Several communities in Northern Ghana are pronounced flood prone, owing mainly to the low-lying nature of the area. Floods in this part of the country are perennial thereby increasing the vulnerability of the people in the area to infections, illness, loss of livelihoods, lack of farmlands and school closures.

Besides, access to poor water, sanitation, and hygiene (WASH) services pose yet another key public health challenge for flood prone areas in Northern Ghana. With only about 10% of the population said to use improved sanitation facilities, and high cases of open defecation, the situation is worrisome. For the people, “issues of water and sanitation can be life threatening, especially when disaster occurs” says the Country Representative of the UNFPA, Mr. Niyi Ojuolape. Further buttressing the seriousness of the situation, Dr. Eric Moukoro, the Programme Manager, UN-Habitat , said “when it floods, the water washes the poor WASH facilities into the streams, rivers and un-elevated and poorly built hand-dug wells thereby contaminating the very source of their drinking water”, a situation that makes the people in the North susceptible to several health hazards.

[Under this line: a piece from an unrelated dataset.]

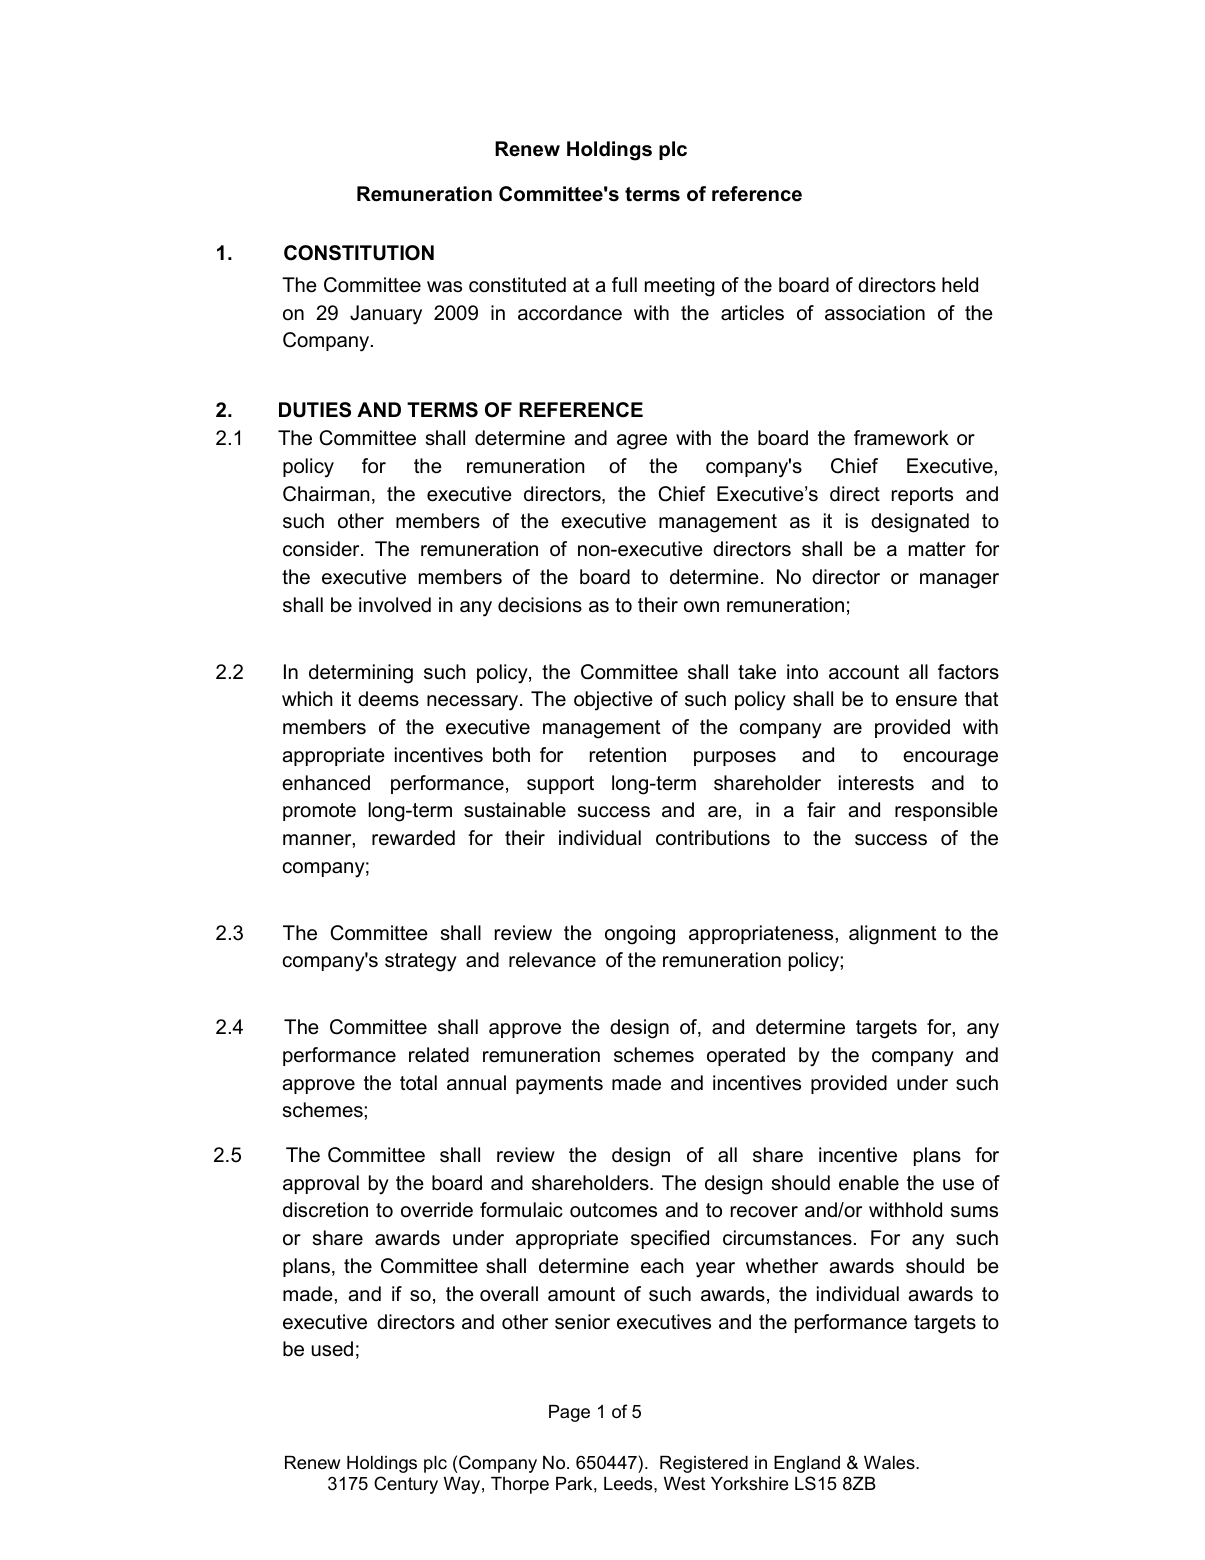 Image resolution: width=1205 pixels, height=1560 pixels. I want to click on total, so click(418, 1083).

To address this daunting poor sanitation menace, and support the people to build resilient WASH facilities that can prevent vulnerability to natural disaster in the area, the United Nations in Ghana, represented by four agencies, namely, UN-Habitat, UNICEF, UNDP and WHO implemented the UN Water and Sanitation in Disaster Prone Communities Programme, (WASH in DPC) targeting 265 disaster prone communities in Northern Ghana. Through the programme, approximately 300,000 people in these communities, schools and healthcare facilities have received resilient water and sanitation infrastructure and thereby allowing for their social inclusion and universal access to water and sanitation and other essential services related to disaster management with early warning mechanisms by communities and Government bodies, including the National Disaster Management Organization (NADMO). The 3-year programme was funded by Global Affairs (GAC), an endorsement of Canada’s aspiration “to foster an inclusive society where everyone’s needs are met” says Mr. Eric Chimsi, Development Officer at the Canadian High Commission.